From: "Jun Sun" <email@example.com>
> On Wed, Sep 18, 2002 at 01:44:57AM +0200, Kevin D. Kissell wrote:
> > I'd much prefer something that is simple and processor-local,
> > even if it may be less optimal in some corner cases. For example,
> > Why not simply use CP0.Status.CU1 as a "dirty" bit? If it's set
> > when a process switches out, the FPU state gets saved, and CU1
> > cleared. If it's not set when a process hits an FP instruction,
> > CU1 gets set and the context gets loaded. This involves no
> > access whatever to shared control variables, indeed, it doesn't
> > even go to memory to make the decision. It will, of course, save
> > some FP contexts that don't need saving, but it is well behaved
> > in the cases I care most about - it avoids saving/restoring FPRs
> > of code that is doing no FP whatsoever, and it ensures that
> > whenever a thread starts up, whatever CPU its on, its full
> > context is available to that CPU, no (coherent) questions asked.

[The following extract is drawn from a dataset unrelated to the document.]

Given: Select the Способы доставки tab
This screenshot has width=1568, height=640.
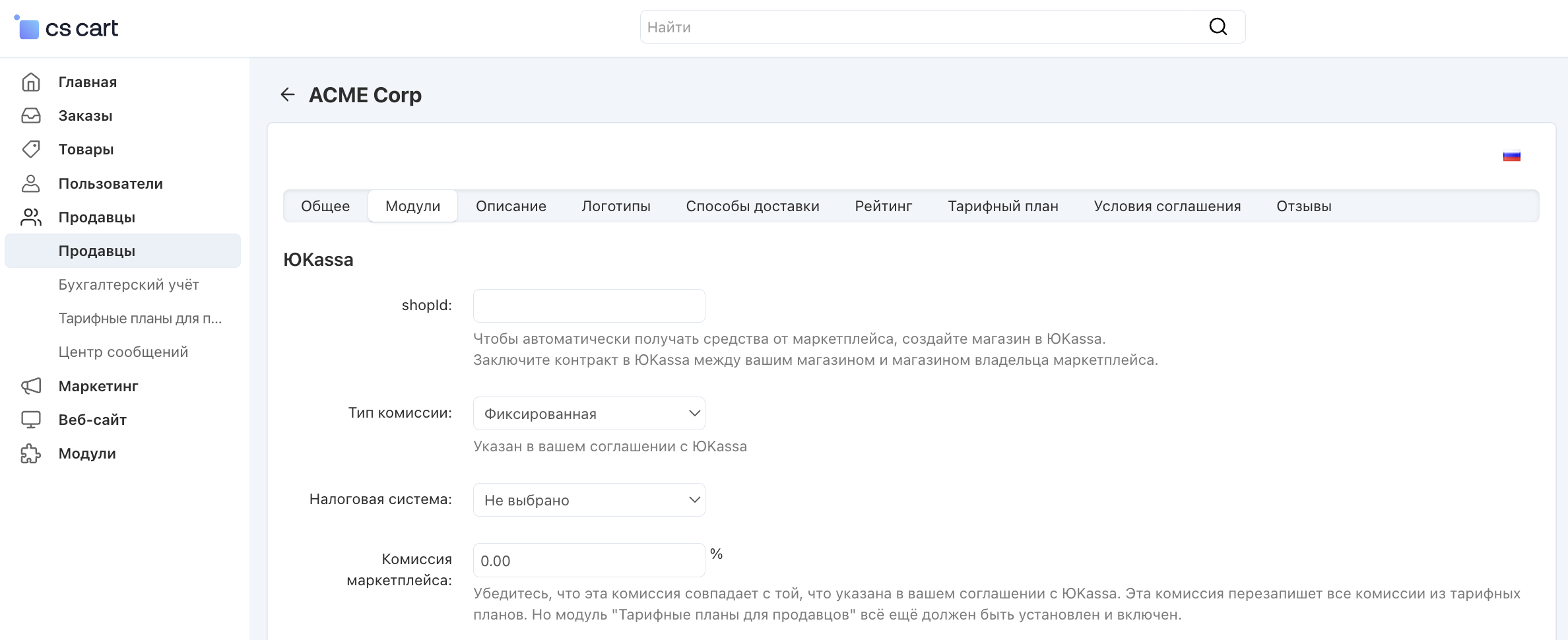Looking at the screenshot, I should (752, 207).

> This is basically 2) except for dirty bit difference.
> My current implementaion uses bit:1 in task->used_math flag for
> "dirty" bit purpose.
Which is not a property of the CPU, but of the thread,
meaning that it will be written by one CPU and read by
another, i.e. there will be MP memory traffic and cache
interventions/invalidations/misses around the operation.